While you may have competent legal help to fend off some of these terms, the process is chewing up time. Costing money. And pushing back on these unfavorable terms only causes the valuation to go down further. But the price is still so good, you don’t want to let it go. You are teased along, thinking that you are getting closer and closer to a deal. But it’s a quixotic journey.

This becomes a vicious cycle, which more often than not does not lead to a successful closing. Rather, it leads to frustration and the investment of time and resources that could have been deployed much more fruitfully elsewhere.

A better way

There is a much better way to manage the exit from a company. And given that a company represents a lifetime of work and most of your wealth, the sale of your company is a process worth doing right.

You deserve to maximize the value you get when you sell your company. Here are some key points to help you do that:

Plan ahead. The exit from a company should be planned several years ahead. Make sure the company is in top condition to support a sale process. Consider engaging an exit-planning professional, or at least a trusted circle of professional advisers.
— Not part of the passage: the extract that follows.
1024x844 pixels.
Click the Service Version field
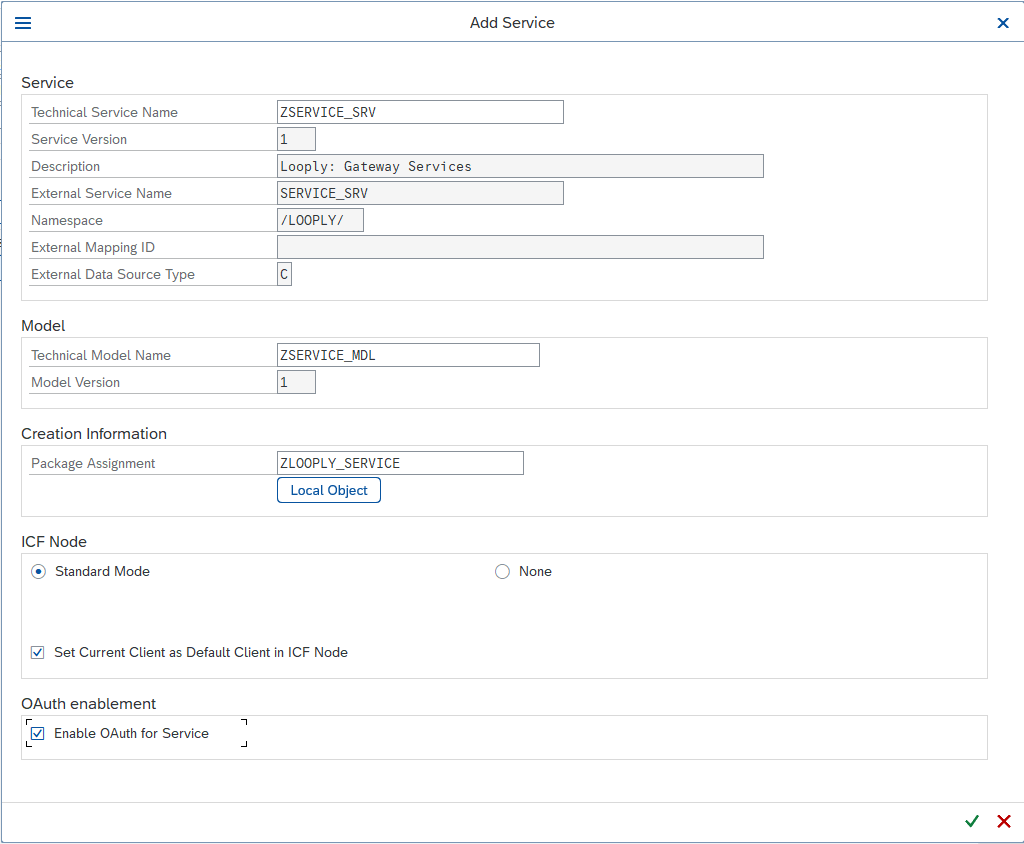click(x=296, y=139)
Have options. When it’s time to sell a company, a company owner should develop a wide range of options. Negotiating with only one buyer gives them leverage and ultimately wastes more of your time. 

Our firm always starts with hundreds of potential buyers) looking for potential synergies and companies with adjacent products or distribution channels.
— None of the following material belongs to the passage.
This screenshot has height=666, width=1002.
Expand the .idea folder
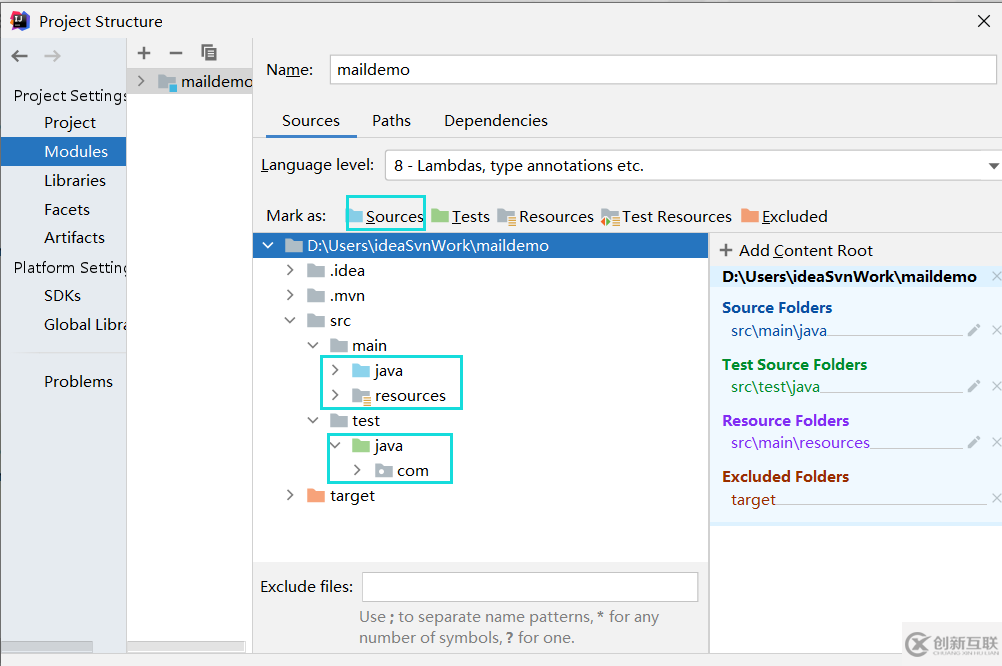click(x=290, y=270)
But even company owners who choose to manage the process themselves should hundreds of potential buyers), looking for potential synergies and adjacencies. 
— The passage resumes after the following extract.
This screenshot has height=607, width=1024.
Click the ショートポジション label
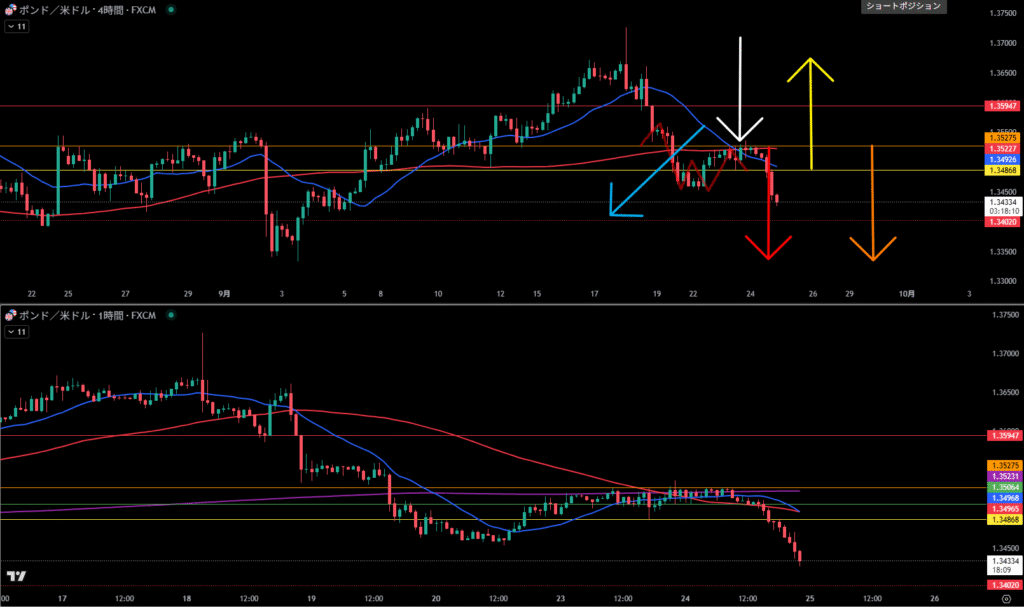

(Note: competitors are often the worst category of potential buyers because they don’t bring any new products, channels or customers to the deal. Plus there are risks of exposing your trade secrets to them).

Create urgency and competition. Once you decide to go down the path of selling your company, manage it to a tight timeline. Having multiple buyer options in the mix makes this possible. Multiple options also leads to a competitive valuation process that bids one buyer against another. (How are most unique and valuable things sold? Right, an auction!) Let the market drive the valuation for your company, not your CPA.

Manage the terms. Take the lead in spelling out specific terms that work for you, such as all-cash payment, a lucrative consulting agreement or a special lease on the building you own. The terms can be just as important as the price. By leading, the owner can avoid some of the “term creep” that can make the deal much less desirable or kill it outright.

Don’t scrimp on professional help. This is likely to be a “first time, last time” transaction and the largest transaction of your lifetime. Get legal, accounting and M&A service from the best and most appropriate to your situation, providers that you can trust. 

Experienced advisers can more than make up for their fees, not just in purchase price but also by bringing buyers to the process that will actually do what they say they will do and by paying attention to the details beyond purchase price (escrows, indemnities, working capital adjustments, consulting agreements, earn-outs, etc.) that few sellers understand well enough to successfully negotiate.

Remember, if you do get that “over-the-transom” offer that seems too good to be true, it probably is. Take a deep breath, and use this event as a catalyst to develop a real plan and process.